- [Problem statement] Taking the records line by line, how many lines contain the word "agent"? Answer with the number only.

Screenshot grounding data
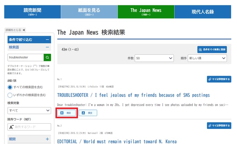Switch to the 読売新聞 tab
Viewport: 237px width, 144px height.
pos(32,12)

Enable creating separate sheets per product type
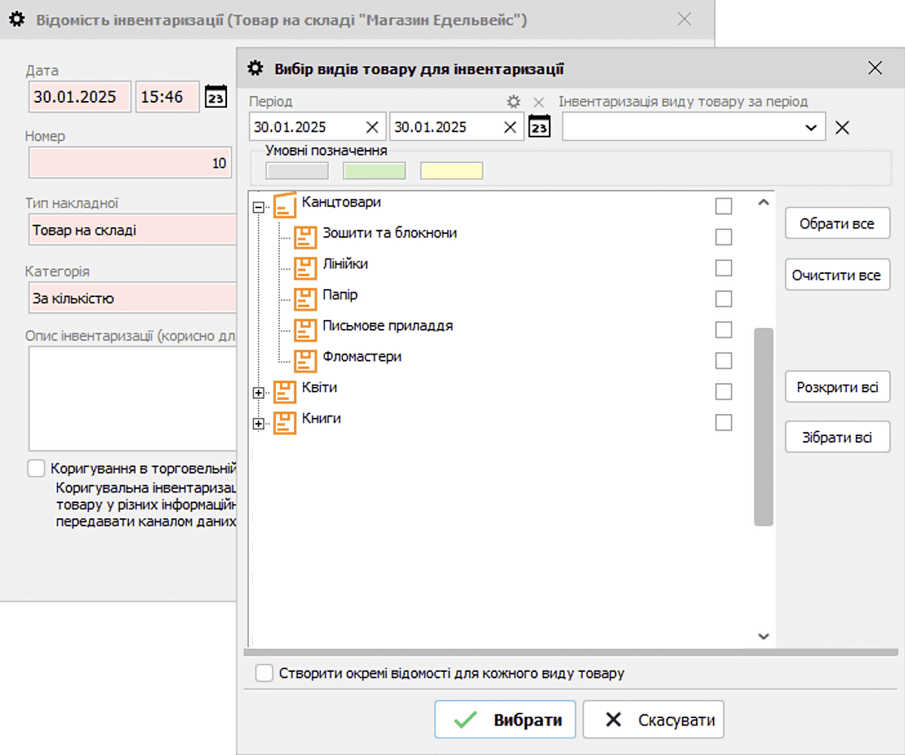click(264, 674)
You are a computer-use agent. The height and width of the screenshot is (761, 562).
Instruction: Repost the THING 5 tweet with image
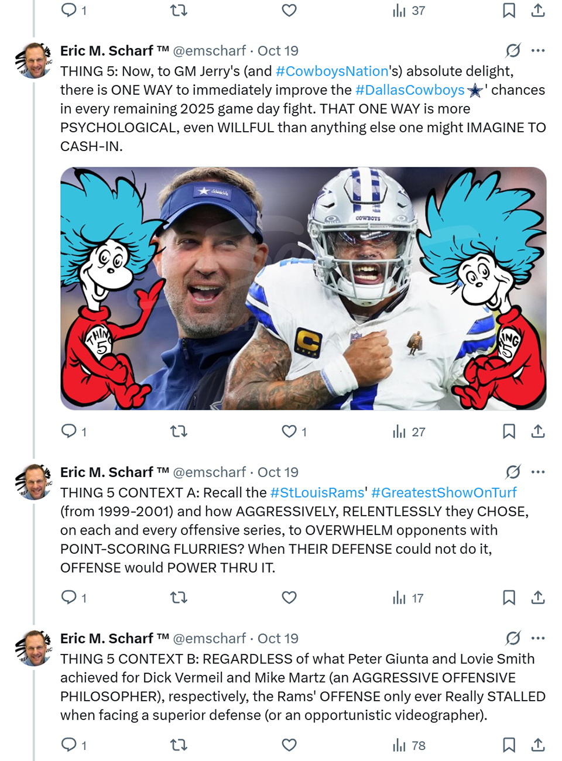(179, 431)
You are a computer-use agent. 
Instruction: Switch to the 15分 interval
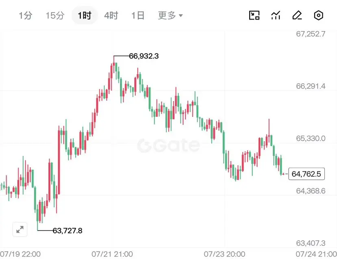pyautogui.click(x=55, y=15)
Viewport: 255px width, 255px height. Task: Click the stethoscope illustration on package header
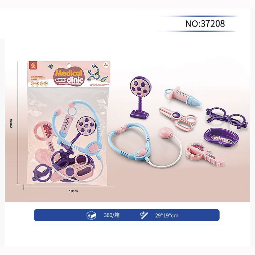[x=94, y=73]
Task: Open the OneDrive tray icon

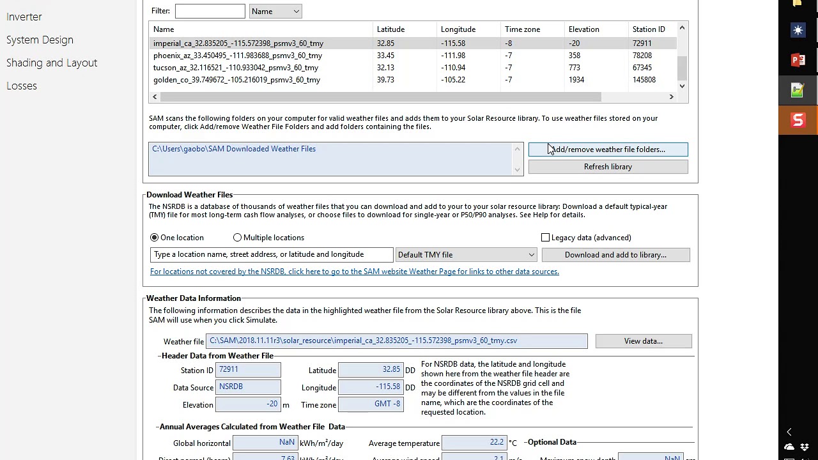Action: tap(789, 447)
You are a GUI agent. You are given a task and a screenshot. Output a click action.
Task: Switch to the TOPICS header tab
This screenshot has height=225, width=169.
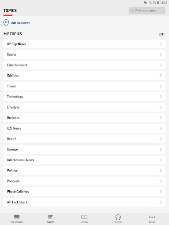click(x=10, y=11)
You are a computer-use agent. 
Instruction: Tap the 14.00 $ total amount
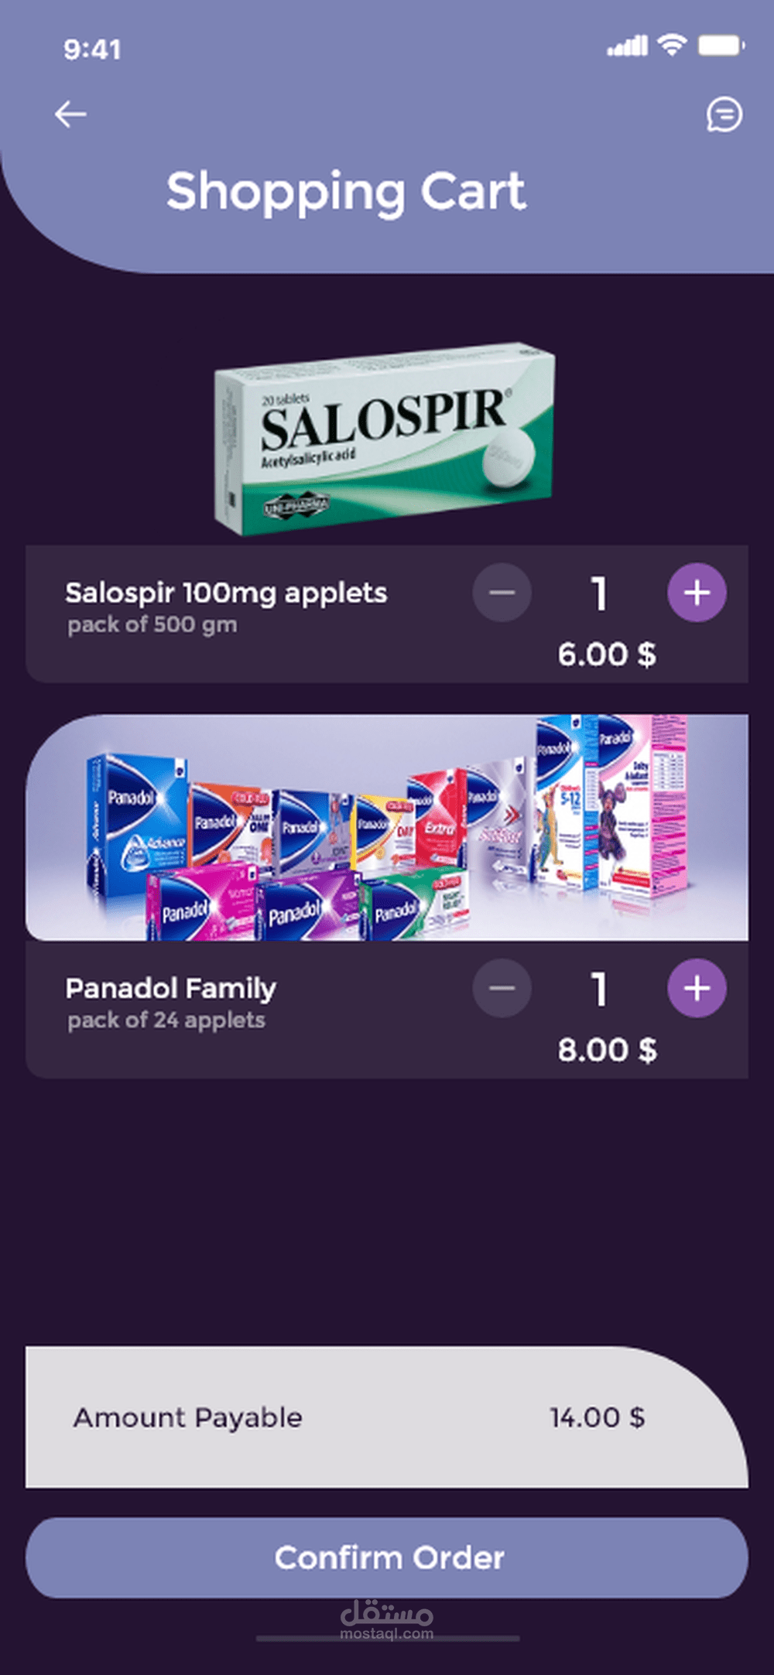coord(597,1417)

- [Answer space] 4